IV) Optional Housing Structures
[0061] An electrolyte composition can be included with the
conjugated polymer and/or biological components to provide support
and growth for growing neural cells and/or myocyte cells. In some
embodiments, physiological and/or nutritive electrolytes (e.g.
vitamins, minerals, carbon food sources, amino acids and the like)
can be incorporated within the polymer, membrane, or hydrogel
housing and/or the conjugated polymer component. Alternatively, the
physiological electrolytes can be added separately to any one of
the conjugated polymer component, the biological component and
combinations of the two. Further the electrolyte fluid may be
comprised of autologous serum-derived or naturally present
electrolyte solution. In some embodiments, the physiological
electrolytes can include any commonly known electrolyte
compositions in dry or fluid form that is used for rehydration
purposes.
B. METHODS OF PREPARING AND USING THE HYBRID BIOELECTRICAL
INTERFACE DEVICE
[0062] In some embodiments of the present technology, the HBI
device can include an abiotic construct operably connected
electrically and/or ionically with conjugated polymer. The
conjugated polymer can be prepared around the biological component
and the abiotic component in several ways. In some embodiments, a
substrate, for example, a polydimethylsiloxane (PDMS) film, sheet
or strip can be sputtered on at least one surface with gold,
forming a thin film. Upon the gold covered surface
poly(3,4-ethylenedioxythiophene) (PEDOT) can be formed from
monomers of EDOT. Methods for forming PEDOT covered surfaces are
known in the art. Methods useful for forming PEDOT covered surfaces
are described in Martin et al., U.S. Patent Application Publication
2007/0060815 (Ser. No. 11/512,479) which is incorporated herein in
its entirety. However, other conjugated polymers described above
can also be formed on the surface of the substrate. The PDMS sheet
can be rolled up having the PEDOT facing the interior lumen of the
rolled tube thereby forming a microtube housing. The microtube
housing when implanted in vivo can have a first proximal end and a
second distal end. As used herein, the proximal end is the end
closest to the central nervous system and the distal end is the end
closest the effector tissue, for example, the arm, hand, leg or
foot musculature. The microtube housing can be filled with a
biological component and the biological component can be linked to
an abiotic component within one of the proximal or distal ends of
the housing. An Illustrative method for forming the conjugated
polymer component in the housing is shown in FIG. 4.

○ ○ ○ ○ ○

Instructions:
**A.** Return the passage of the patent text from "IV) Optional Housing" to "nutritive electrolytes (e.g.".
**B.** According to the patent text, why can an electrolyte composition be included with the conjugated polymer and/or biological components? Answer in one to three sentences.

Provided records:
○ ○ ○ ○ ○

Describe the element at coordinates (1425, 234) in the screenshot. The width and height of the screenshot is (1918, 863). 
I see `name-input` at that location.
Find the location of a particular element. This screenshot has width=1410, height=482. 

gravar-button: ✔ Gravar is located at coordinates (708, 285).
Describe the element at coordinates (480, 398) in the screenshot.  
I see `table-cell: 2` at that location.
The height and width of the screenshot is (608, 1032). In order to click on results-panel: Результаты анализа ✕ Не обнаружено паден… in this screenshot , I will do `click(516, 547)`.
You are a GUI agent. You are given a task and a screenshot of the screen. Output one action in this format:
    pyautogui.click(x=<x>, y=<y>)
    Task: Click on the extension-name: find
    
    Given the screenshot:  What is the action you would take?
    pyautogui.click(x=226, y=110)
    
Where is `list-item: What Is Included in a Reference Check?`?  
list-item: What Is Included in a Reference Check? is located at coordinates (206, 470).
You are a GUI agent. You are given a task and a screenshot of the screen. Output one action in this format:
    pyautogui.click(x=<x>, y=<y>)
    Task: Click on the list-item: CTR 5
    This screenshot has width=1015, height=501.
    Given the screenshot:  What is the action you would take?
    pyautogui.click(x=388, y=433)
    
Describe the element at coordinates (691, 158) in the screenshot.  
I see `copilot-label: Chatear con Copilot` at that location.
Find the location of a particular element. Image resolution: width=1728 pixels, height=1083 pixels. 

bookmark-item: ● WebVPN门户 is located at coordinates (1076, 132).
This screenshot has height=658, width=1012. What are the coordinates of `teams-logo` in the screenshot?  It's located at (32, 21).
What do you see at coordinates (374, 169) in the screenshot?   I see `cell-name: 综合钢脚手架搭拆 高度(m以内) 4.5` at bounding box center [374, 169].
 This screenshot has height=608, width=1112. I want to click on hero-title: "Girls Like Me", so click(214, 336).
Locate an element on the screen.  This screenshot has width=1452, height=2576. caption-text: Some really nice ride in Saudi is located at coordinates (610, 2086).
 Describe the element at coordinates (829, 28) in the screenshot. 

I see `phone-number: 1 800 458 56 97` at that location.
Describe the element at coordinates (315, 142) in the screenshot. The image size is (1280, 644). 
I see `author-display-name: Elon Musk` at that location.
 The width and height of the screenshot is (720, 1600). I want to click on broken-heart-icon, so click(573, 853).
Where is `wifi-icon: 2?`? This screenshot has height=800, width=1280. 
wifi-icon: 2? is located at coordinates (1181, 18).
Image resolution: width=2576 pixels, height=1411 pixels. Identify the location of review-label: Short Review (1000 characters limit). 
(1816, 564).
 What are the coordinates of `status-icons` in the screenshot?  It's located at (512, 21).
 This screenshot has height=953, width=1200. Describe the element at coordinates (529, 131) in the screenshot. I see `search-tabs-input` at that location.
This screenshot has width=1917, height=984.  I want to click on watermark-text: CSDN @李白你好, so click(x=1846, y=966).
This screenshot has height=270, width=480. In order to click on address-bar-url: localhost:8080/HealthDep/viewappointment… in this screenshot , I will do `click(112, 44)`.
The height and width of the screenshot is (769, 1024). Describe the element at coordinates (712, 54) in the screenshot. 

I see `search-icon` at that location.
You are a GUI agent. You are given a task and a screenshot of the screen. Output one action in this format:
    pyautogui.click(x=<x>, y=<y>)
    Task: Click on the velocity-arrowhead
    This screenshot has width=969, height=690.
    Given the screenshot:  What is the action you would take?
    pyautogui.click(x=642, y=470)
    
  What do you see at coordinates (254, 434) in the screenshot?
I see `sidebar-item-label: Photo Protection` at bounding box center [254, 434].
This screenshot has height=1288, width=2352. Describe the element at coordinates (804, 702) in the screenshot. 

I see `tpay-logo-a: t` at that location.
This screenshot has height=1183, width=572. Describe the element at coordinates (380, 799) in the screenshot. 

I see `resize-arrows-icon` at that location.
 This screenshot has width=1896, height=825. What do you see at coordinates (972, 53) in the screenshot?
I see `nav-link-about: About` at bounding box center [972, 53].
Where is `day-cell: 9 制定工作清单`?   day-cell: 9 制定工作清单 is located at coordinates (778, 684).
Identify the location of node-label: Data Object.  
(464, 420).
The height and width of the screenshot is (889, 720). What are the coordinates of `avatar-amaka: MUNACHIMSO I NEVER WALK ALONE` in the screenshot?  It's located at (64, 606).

○ ○ ○ ○ ○

Results of the tasks:
**A.**
IV) Optional Housing Structures
[0061] An electrolyte composition can be included with the
conjugated polymer and/or biological components to provide support
and growth for growing neural cells and/or myocyte cells. In some
embodiments, physiological and/or nutritive electrolytes (e.g.

**B.** It can be included to provide support and growth for growing neural cells and/or myocyte cells.